[Exercise data]

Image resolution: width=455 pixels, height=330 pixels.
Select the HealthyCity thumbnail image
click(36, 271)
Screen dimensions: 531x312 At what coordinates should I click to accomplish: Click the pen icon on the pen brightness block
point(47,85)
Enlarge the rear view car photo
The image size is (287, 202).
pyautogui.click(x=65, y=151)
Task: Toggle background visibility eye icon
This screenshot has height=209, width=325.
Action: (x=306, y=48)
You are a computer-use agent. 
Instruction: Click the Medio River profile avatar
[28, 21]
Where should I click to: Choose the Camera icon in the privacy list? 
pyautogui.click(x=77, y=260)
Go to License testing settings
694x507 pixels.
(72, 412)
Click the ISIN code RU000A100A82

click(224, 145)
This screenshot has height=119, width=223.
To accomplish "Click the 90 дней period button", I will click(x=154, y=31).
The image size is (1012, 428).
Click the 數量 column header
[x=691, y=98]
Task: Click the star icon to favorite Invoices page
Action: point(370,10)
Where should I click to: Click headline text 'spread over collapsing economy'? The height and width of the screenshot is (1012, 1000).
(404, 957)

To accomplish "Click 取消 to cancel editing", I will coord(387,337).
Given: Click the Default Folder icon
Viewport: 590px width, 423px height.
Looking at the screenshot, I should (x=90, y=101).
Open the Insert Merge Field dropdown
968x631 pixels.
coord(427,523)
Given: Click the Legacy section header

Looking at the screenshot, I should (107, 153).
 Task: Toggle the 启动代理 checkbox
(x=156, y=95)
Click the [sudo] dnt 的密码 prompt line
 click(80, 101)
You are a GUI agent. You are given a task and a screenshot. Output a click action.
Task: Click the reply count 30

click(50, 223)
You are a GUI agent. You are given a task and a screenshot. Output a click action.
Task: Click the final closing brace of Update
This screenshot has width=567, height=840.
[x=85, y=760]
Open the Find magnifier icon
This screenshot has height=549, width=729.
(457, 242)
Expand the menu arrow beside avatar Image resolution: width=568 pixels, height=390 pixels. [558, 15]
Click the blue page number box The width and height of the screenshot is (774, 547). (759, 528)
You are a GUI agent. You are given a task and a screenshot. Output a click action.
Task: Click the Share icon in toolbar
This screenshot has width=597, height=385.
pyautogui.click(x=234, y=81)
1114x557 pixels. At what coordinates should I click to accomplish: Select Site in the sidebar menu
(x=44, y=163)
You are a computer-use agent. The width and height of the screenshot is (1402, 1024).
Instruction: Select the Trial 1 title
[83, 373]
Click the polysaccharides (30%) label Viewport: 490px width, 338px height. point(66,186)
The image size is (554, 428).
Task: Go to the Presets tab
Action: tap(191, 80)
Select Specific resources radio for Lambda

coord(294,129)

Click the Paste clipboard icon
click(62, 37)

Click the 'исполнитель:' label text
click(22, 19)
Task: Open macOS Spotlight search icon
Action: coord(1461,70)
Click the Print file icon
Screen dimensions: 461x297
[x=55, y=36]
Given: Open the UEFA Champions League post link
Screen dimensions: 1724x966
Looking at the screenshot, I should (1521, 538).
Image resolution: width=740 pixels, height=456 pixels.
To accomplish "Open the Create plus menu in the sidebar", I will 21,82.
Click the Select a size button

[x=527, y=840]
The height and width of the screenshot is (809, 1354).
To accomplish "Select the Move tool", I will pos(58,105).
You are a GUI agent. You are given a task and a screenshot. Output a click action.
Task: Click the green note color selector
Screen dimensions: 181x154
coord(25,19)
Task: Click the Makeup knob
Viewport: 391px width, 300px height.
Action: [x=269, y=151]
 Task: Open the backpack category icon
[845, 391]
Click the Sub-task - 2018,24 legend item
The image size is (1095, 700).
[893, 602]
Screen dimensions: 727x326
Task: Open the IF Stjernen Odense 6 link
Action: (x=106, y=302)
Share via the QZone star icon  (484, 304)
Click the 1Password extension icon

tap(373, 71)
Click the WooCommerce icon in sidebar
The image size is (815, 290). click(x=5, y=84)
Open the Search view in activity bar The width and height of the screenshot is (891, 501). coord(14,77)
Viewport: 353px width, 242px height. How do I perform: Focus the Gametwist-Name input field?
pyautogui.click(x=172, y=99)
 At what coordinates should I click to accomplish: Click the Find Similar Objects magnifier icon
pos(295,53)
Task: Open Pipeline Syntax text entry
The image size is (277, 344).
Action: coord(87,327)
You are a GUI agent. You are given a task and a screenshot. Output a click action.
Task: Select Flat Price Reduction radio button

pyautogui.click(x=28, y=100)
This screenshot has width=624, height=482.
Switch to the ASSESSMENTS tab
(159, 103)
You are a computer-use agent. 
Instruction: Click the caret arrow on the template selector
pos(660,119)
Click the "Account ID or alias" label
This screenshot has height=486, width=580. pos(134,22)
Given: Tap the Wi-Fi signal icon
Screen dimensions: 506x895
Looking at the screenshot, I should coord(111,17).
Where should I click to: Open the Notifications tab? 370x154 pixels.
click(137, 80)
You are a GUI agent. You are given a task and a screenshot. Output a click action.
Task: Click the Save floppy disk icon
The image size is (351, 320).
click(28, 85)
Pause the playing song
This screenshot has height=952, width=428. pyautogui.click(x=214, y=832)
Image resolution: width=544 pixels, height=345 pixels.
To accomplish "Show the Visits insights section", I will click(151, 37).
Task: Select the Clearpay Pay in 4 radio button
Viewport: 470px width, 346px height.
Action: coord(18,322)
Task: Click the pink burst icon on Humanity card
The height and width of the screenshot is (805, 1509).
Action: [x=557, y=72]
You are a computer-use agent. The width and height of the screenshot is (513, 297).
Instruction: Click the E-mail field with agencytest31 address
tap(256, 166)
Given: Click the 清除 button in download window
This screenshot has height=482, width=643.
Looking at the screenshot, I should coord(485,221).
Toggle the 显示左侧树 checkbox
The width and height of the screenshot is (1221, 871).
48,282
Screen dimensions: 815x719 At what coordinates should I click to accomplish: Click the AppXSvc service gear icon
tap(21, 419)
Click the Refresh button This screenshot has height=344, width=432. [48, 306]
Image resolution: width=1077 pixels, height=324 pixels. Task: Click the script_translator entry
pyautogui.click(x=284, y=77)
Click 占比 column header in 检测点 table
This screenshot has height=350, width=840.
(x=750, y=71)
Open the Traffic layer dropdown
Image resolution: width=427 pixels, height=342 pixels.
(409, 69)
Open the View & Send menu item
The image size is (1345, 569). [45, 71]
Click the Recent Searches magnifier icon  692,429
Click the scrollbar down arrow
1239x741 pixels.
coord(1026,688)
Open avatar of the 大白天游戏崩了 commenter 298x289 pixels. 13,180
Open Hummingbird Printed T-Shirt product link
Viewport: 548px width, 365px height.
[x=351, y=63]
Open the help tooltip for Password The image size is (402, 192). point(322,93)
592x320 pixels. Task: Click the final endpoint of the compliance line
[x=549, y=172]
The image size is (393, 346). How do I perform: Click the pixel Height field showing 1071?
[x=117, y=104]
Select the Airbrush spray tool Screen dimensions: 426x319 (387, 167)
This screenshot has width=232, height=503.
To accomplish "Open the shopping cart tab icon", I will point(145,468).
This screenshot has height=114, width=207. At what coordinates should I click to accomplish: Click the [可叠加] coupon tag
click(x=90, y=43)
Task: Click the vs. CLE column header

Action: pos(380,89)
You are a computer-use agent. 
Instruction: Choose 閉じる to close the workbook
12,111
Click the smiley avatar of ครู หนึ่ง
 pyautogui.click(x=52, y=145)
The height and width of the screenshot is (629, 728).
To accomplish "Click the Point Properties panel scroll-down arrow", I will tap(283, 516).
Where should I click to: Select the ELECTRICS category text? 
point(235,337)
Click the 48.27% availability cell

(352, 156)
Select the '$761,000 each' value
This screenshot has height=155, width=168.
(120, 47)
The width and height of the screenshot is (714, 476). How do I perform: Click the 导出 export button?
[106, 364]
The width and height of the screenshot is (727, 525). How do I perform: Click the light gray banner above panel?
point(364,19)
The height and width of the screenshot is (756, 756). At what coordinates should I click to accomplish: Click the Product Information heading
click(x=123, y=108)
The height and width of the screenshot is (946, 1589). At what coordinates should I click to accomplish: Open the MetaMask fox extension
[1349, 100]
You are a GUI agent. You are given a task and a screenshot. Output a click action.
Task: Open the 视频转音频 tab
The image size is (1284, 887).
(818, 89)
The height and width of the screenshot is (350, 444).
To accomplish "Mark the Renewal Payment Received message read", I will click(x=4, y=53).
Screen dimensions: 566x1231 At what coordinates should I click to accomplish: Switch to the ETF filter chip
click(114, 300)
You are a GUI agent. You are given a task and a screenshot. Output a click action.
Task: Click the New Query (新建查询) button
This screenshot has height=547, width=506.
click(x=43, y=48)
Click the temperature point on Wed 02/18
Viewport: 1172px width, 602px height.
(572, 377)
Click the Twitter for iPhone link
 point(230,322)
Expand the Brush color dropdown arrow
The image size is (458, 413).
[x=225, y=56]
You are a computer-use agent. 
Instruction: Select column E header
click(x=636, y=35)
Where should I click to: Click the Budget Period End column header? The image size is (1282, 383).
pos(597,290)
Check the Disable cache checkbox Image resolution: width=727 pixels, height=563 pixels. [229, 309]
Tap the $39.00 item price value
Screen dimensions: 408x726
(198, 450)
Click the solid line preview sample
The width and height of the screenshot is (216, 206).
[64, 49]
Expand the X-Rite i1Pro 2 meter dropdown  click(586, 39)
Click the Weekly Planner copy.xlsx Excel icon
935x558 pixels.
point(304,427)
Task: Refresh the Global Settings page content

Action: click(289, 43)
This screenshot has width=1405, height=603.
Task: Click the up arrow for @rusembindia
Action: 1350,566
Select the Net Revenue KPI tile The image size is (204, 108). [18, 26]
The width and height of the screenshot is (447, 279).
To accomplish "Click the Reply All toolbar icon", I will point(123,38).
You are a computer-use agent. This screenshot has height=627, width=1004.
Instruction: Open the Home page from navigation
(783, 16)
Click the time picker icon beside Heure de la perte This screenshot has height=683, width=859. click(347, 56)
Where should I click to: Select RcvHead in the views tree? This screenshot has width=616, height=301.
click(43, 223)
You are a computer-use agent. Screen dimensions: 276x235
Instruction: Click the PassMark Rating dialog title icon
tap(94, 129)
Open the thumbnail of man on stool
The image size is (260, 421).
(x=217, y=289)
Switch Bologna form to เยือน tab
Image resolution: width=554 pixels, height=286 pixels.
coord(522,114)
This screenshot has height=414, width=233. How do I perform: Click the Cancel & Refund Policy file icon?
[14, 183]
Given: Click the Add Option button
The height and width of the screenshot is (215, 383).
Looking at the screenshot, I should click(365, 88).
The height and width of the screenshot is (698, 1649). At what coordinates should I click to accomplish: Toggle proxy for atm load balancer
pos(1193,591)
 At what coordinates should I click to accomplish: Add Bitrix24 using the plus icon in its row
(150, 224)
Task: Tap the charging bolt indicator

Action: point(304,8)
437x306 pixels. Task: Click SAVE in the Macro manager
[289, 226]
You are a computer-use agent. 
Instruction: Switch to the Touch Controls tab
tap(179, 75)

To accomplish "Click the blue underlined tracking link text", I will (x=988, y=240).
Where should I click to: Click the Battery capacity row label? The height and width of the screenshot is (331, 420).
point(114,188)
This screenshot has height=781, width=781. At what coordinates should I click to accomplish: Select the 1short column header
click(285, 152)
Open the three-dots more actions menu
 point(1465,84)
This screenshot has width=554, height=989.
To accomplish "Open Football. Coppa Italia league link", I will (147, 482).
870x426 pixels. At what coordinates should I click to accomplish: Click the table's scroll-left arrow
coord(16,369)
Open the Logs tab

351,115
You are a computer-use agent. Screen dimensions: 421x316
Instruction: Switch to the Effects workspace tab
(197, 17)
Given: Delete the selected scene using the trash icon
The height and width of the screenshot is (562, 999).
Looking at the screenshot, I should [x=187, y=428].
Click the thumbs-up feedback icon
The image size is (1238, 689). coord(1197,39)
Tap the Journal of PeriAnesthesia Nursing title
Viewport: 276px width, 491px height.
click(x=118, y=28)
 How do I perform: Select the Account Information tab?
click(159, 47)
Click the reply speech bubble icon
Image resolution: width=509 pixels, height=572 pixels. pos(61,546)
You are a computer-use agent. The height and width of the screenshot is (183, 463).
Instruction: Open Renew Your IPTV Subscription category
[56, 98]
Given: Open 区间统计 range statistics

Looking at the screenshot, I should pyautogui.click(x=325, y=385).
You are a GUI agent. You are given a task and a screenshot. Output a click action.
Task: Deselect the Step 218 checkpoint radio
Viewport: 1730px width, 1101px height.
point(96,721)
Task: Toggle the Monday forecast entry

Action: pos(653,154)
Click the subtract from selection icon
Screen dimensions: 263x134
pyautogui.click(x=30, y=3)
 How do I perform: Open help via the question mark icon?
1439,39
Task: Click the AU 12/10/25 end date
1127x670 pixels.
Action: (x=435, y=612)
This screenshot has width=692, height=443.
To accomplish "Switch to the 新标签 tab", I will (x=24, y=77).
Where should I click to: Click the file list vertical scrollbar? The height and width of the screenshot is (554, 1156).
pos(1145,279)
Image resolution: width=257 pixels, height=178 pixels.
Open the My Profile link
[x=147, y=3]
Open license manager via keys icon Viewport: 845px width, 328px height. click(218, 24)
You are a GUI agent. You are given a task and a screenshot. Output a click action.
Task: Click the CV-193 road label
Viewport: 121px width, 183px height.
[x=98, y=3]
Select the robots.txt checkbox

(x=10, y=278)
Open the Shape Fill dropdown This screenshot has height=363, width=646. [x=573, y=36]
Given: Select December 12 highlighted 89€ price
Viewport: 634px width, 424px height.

[/Exercise data]

#### Directions:
Check every line of the records above for the string "Share". Copy those that hold it.

#### Result of the task:
Task: Click the Share icon in toolbar
Share via the QZone star icon  (484, 304)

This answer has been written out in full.